Daigo Umehara: The King of Fighters
The Street Fighter world champion speaks.
"Right now, there's nobody younger than me that I feel threatened by. I haven't met anyone that I felt possesses the skill to surpass me in the future. I'm not over-evaluating myself. I can analytically see their weakness, their ineptitudes."
Daigo Umehara is better at Street Fighter than you and he knows it. Fighting games always bring out the inner show-off, but his is no hollow boast. Earlier this year, the 28-year-old Japanese defeated American champion Justin Wong at the Evolution 2009 Championship to take the Street Fighter IV world title.
Daigo Umehara, it turns out, is better than everyone at Street Fighter.

=== How to complete this task ===
Continue the profile of Street Fighter champion Daigo Umehara, starting after its final sentence. The listing on this page is not needed for the task.

=== Records ===
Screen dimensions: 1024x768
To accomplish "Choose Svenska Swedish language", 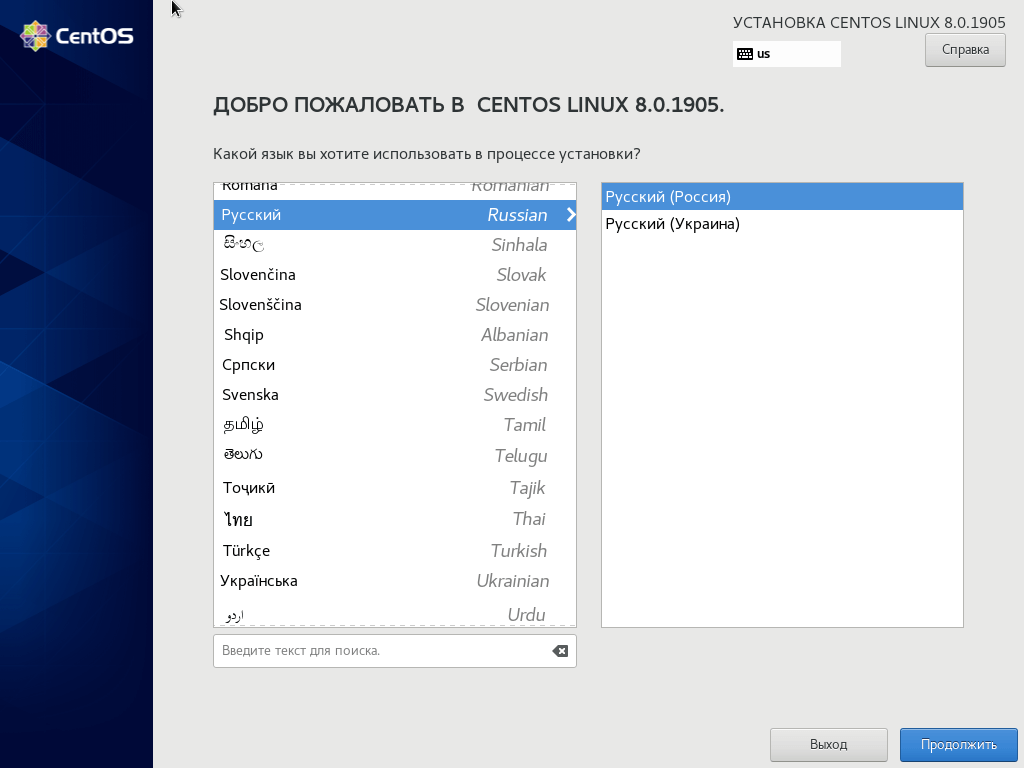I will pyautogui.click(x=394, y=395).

* * *

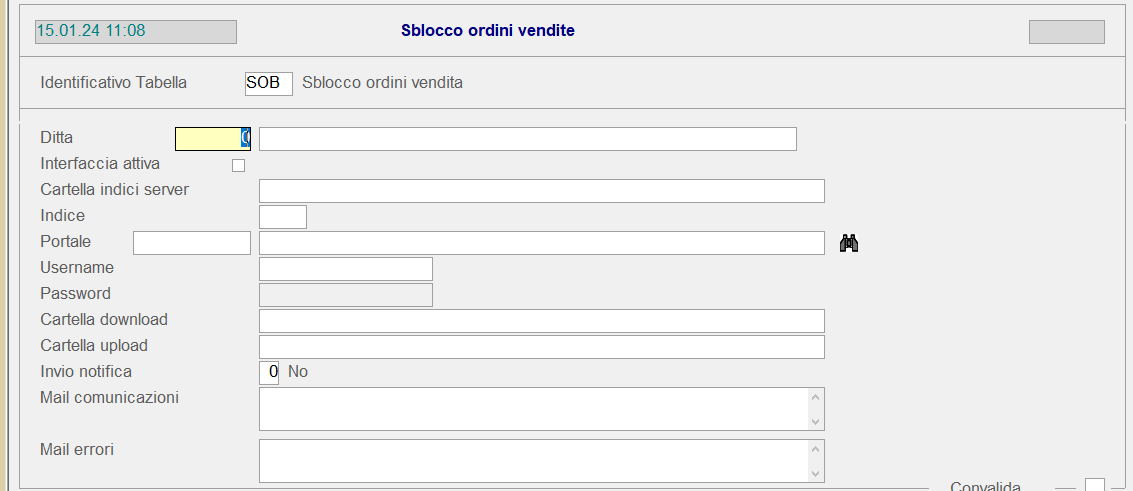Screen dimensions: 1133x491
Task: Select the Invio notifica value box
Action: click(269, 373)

=== Result ===
This victory was just the latest in a long line of high-profile competitive achievements that Umehara (Ume, to his friends) has to his name, the most famous of which is his astonishing comeback against Wong during the 2004 Evolution loser's bracket final. You don't need to understand the intricacies of Street Fighter III's parry system to appreciate that something extraordinary is happening as he bats away each of Wong's potentially lethal attacks before taking the round with a dazzling special move of his own. The crowd's ecstatic reaction, coupled with Umehara's understated demeanour in the face of such deafening adulation, catapulted the clip to YouTube stardom, where it ranks amongst gaming's most famous.
Since then, Umehara's fame and reputation has spread through the fighting game community and beyond. He plays with unrivalled precision and grace, combining the reactions of a peak-form Muhammad Ali with the strategy of a Garry Kasparov. He is undoubtedly the greatest Street Fighter player to have played the game.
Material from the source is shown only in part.